Edgewood Avenue is off West Putnam Avenue, near several auto dealerships. Loading and unloading vehicles has caused traffic issues and drawn complaints from neighbors as the car-carrying trailers park illegally while making deliveries on nearby Edgewood Drive, where there’s an existing loading zone.
DeLuca said she recommended not creating a new loading zone because the dealerships are supposed to have space on their properties for loading and unloading, which means they do not need town streets to do it.
However, the dealerships hire independent drives who often do not know the rules of loading and unloading, and do wherever they want, she said.
“We have asked the dealerships not to use the loading zone (on Edgewood Drive) and to try and use their loading space (on their property),” DeLuca said. “The response was very positive, and they said everybody understood the problems and they’d absolutely try and do that. But then we did start getting photos from the neighborhood, saying it’s not going well and there were trailers in the street.”
That led to further outreach from the town, and, DeLuca said, Mercedes hired a security guard who is stationed at Edgewood
Drive and “chases away” trucks coming to the dealerships. That arrangement is slated to go into November, and DeLuca said she wanted to monitor it.
DeLuca said her department needs more time to work with the dealers and get the word out on
proper loading and unloading.
Selectwoman Jill Oberlander said she hoped the discussions would also address the aesthetics of West Putnam Avenue and how it has changed over the last decade. Oberlander asked if the dealerships could “all work together with the town” about the aesthetics there.
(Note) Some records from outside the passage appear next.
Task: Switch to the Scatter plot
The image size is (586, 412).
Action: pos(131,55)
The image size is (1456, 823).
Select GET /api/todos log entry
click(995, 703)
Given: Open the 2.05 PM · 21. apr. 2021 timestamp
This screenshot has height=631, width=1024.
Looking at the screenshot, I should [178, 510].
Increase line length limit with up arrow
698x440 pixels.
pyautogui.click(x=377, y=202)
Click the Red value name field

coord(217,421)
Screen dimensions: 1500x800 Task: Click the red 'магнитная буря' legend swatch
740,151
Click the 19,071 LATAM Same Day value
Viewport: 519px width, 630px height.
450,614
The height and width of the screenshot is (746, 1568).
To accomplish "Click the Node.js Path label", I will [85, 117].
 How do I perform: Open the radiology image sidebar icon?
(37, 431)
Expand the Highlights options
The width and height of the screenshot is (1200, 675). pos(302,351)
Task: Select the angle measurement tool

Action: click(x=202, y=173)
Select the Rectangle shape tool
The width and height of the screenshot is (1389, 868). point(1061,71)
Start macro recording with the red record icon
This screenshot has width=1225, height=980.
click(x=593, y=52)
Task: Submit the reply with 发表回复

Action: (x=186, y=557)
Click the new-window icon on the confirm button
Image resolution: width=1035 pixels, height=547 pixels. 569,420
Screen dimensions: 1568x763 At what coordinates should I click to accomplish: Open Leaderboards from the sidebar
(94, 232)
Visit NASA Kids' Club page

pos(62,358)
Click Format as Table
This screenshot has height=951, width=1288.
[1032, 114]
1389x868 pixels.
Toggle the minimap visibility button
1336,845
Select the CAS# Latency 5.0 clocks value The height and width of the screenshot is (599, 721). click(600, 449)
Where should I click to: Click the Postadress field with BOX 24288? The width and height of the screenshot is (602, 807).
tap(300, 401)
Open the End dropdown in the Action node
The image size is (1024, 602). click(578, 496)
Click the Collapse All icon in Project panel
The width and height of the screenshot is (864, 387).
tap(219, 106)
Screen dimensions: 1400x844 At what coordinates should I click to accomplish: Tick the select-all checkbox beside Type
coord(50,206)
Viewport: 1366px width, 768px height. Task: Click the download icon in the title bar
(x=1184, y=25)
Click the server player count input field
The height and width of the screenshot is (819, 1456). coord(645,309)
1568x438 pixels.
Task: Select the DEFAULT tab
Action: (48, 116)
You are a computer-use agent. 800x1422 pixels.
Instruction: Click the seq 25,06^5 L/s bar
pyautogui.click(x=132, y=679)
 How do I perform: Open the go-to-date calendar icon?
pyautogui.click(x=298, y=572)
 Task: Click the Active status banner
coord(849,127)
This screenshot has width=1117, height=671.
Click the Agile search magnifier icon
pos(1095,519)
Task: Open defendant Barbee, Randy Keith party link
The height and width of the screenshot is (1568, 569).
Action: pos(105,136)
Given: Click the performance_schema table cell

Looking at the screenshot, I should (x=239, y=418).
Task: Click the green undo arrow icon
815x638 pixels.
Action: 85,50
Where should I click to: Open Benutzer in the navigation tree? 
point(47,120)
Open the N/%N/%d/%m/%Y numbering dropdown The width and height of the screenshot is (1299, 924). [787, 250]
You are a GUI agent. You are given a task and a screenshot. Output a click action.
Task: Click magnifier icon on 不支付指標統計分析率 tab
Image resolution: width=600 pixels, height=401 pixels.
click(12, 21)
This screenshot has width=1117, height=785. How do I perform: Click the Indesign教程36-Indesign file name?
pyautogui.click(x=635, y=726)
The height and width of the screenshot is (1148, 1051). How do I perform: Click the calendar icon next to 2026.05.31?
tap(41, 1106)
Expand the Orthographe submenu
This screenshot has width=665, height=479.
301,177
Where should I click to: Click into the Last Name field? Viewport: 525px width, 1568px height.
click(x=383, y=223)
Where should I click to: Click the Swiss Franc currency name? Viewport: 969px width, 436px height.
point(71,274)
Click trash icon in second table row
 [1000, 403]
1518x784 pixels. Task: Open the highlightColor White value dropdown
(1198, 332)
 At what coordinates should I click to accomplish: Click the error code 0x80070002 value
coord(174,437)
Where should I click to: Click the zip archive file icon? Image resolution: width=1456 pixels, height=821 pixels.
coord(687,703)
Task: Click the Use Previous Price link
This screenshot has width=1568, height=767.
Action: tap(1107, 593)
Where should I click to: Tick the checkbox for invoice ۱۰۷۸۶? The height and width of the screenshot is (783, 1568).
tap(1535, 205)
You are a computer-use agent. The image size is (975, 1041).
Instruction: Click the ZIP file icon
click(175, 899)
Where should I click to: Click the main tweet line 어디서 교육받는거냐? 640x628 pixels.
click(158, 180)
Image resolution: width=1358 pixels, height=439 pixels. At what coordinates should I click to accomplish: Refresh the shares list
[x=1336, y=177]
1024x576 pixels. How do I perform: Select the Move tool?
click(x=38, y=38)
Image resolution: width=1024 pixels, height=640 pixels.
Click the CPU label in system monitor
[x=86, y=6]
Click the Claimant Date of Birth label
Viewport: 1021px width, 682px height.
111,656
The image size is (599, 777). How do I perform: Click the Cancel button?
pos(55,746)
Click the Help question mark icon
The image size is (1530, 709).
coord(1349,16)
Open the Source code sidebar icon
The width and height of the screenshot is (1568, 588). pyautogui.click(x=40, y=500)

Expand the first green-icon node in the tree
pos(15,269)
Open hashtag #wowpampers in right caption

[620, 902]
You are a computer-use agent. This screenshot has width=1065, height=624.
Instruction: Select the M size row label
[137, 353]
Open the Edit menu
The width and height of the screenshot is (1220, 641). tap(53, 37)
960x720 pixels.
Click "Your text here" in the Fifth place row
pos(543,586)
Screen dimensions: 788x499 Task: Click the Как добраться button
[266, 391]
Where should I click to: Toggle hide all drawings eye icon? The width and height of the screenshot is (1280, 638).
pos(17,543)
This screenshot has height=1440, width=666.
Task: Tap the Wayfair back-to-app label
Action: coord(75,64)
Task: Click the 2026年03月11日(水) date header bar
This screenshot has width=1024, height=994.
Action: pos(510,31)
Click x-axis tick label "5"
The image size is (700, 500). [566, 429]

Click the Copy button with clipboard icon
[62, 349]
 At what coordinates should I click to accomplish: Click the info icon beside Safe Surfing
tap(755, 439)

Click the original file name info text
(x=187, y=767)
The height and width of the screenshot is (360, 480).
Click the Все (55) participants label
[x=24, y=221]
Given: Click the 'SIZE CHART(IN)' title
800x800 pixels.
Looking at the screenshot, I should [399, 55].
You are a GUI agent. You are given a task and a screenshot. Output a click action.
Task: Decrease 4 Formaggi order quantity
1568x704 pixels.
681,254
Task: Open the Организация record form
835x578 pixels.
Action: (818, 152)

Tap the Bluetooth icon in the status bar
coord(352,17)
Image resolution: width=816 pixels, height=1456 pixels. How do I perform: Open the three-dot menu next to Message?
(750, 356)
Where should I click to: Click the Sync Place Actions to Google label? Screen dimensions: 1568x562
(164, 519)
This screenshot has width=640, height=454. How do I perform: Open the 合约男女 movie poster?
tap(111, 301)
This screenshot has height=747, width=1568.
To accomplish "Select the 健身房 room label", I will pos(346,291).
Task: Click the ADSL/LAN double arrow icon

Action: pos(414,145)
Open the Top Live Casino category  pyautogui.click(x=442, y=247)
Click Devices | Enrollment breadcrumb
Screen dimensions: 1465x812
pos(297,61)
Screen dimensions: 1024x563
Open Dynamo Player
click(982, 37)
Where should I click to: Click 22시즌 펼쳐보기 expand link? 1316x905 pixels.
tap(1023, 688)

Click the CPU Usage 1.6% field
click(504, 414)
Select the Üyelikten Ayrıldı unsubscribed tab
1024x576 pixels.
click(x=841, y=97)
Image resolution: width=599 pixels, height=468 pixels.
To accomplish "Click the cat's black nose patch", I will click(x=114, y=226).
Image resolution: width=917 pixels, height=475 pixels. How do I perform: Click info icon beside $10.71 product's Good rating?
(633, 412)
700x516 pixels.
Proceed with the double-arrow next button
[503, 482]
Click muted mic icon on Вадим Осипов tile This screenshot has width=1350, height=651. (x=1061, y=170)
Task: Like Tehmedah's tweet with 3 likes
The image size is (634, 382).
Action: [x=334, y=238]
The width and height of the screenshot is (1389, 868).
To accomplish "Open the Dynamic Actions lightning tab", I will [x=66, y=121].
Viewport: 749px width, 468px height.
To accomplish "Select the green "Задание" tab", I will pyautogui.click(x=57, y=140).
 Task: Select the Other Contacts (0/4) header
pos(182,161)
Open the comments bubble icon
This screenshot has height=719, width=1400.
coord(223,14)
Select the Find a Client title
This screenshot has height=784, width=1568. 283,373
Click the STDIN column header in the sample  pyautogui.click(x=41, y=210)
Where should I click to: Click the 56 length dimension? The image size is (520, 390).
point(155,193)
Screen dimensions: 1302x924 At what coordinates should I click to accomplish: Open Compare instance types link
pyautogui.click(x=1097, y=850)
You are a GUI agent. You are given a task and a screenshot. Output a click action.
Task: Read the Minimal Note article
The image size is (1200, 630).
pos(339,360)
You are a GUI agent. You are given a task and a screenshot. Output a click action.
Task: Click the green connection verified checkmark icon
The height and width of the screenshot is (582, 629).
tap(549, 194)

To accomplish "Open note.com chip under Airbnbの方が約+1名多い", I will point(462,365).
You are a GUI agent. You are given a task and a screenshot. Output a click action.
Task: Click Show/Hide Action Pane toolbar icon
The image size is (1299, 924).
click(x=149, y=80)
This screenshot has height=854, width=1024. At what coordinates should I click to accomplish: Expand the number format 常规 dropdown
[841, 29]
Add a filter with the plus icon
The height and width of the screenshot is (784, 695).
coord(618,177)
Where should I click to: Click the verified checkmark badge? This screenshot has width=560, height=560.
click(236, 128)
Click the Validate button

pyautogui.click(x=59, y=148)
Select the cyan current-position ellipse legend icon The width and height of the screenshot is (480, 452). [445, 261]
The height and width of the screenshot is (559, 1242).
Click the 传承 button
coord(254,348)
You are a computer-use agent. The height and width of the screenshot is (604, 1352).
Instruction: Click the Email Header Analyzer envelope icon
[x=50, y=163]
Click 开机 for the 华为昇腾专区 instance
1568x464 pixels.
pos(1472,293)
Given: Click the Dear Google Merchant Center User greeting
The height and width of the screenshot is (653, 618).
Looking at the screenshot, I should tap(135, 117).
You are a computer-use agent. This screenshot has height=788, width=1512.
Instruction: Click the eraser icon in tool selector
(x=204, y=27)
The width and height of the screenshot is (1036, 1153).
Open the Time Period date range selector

“I’d like to see some kind of plan or proposal there that would make a real difference,” she said. “Right now it’s very dispirit and maybe we can work together and the whole area would look better. I think it would advance their missions as well and make it more amenable for their clients to come to that area.”
A“car dealership summit” is part of the recently approved 2019 Plan of Conservation and Development for the town, DeLuca said, and it makes sense to do it.
“It would be a good time to let them all know that there other things we want to chat with them about while we’re at it,” she said.
Margarita Alban, chair of the Planning and Zoning Commission, added that the commission would soon be looking at the “Edgewood triangle” in the area as the next part of the town’s greenscape plan.
“We want to make the point that we value this section of town and we want to begin to show we’re taking care of it,” Alban said.
No representatives for the dealers or area neighbors spoke at Thursday’s meeting.